Exercise: Using the entries below, write out the line with "Identify the click", the line with "Terms and Conditions", and every line in between, exactly as each is written.
++++ Extracted entries ++++
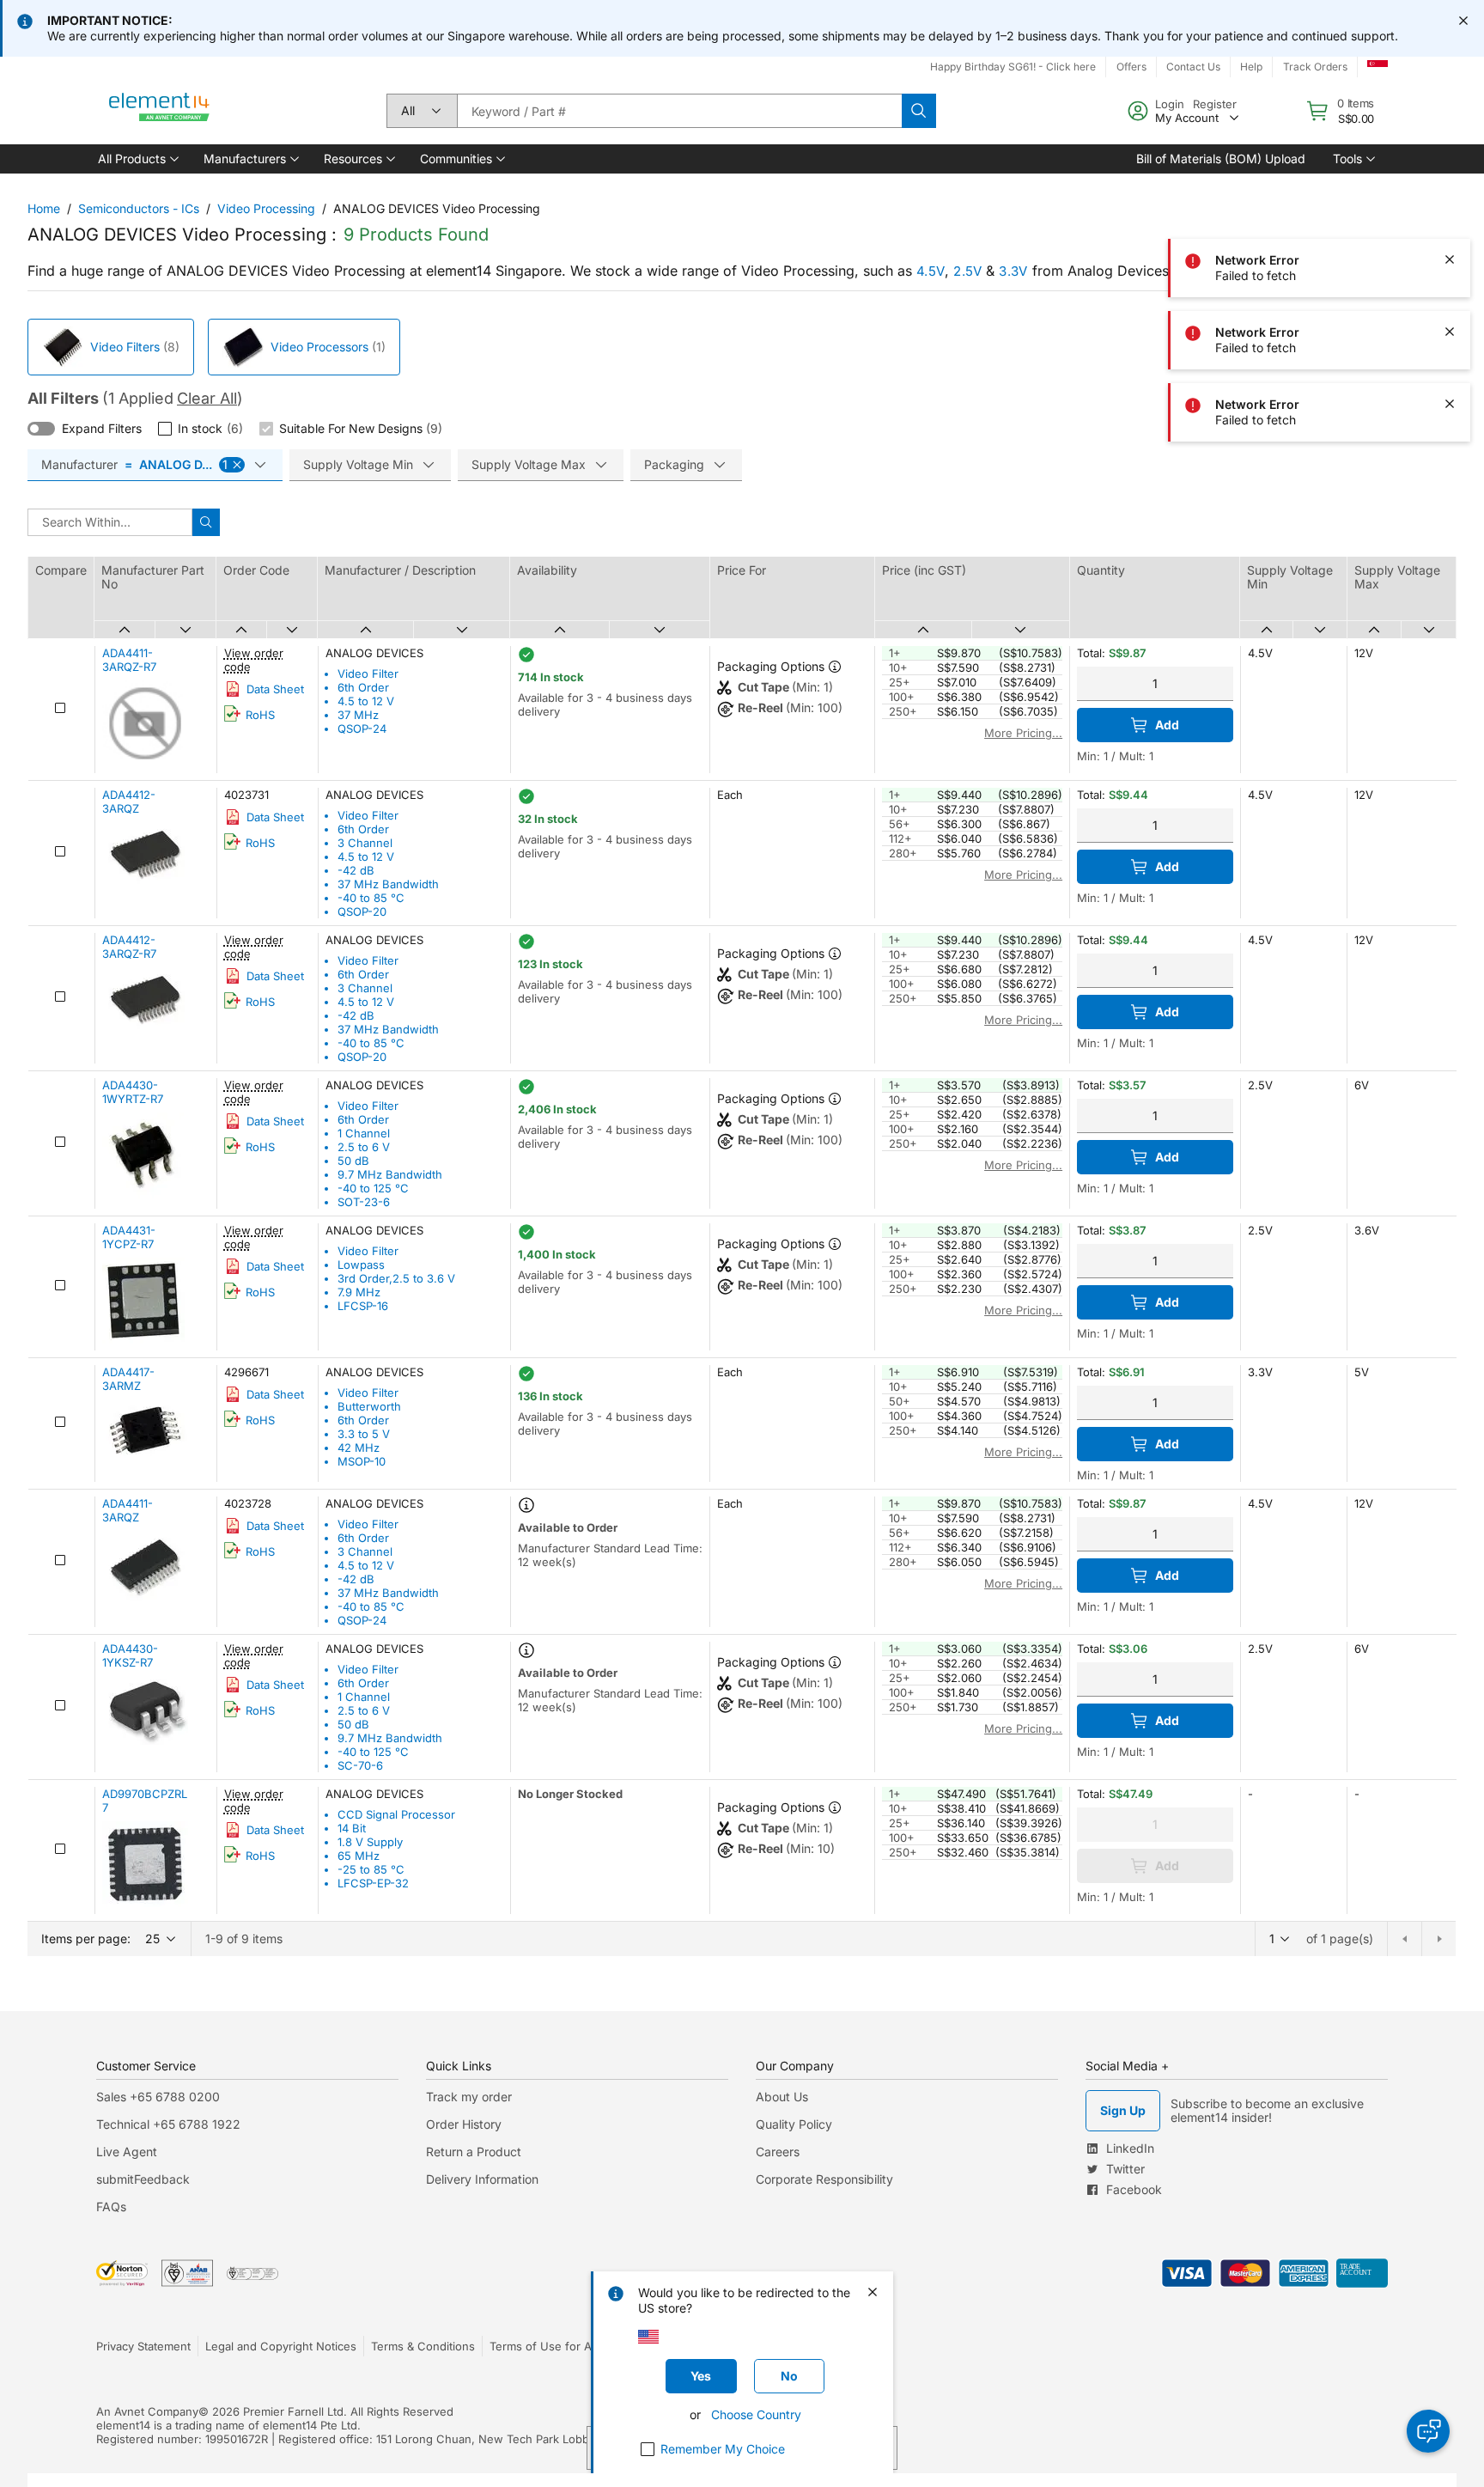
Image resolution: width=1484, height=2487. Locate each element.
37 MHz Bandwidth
++++
++++ Extracted entries ++++
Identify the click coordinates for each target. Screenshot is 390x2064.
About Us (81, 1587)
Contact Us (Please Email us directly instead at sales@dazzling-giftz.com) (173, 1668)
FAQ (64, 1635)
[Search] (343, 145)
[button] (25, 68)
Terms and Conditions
++++
Task result:
Identify the click coordinates for each target. Screenshot is 390x2064.
About Us (81, 1587)
Contact Us (Please Email us directly instead at sales@dazzling-giftz.com) (173, 1668)
FAQ (64, 1635)
[Search] (343, 145)
[button] (25, 68)
Terms and Conditions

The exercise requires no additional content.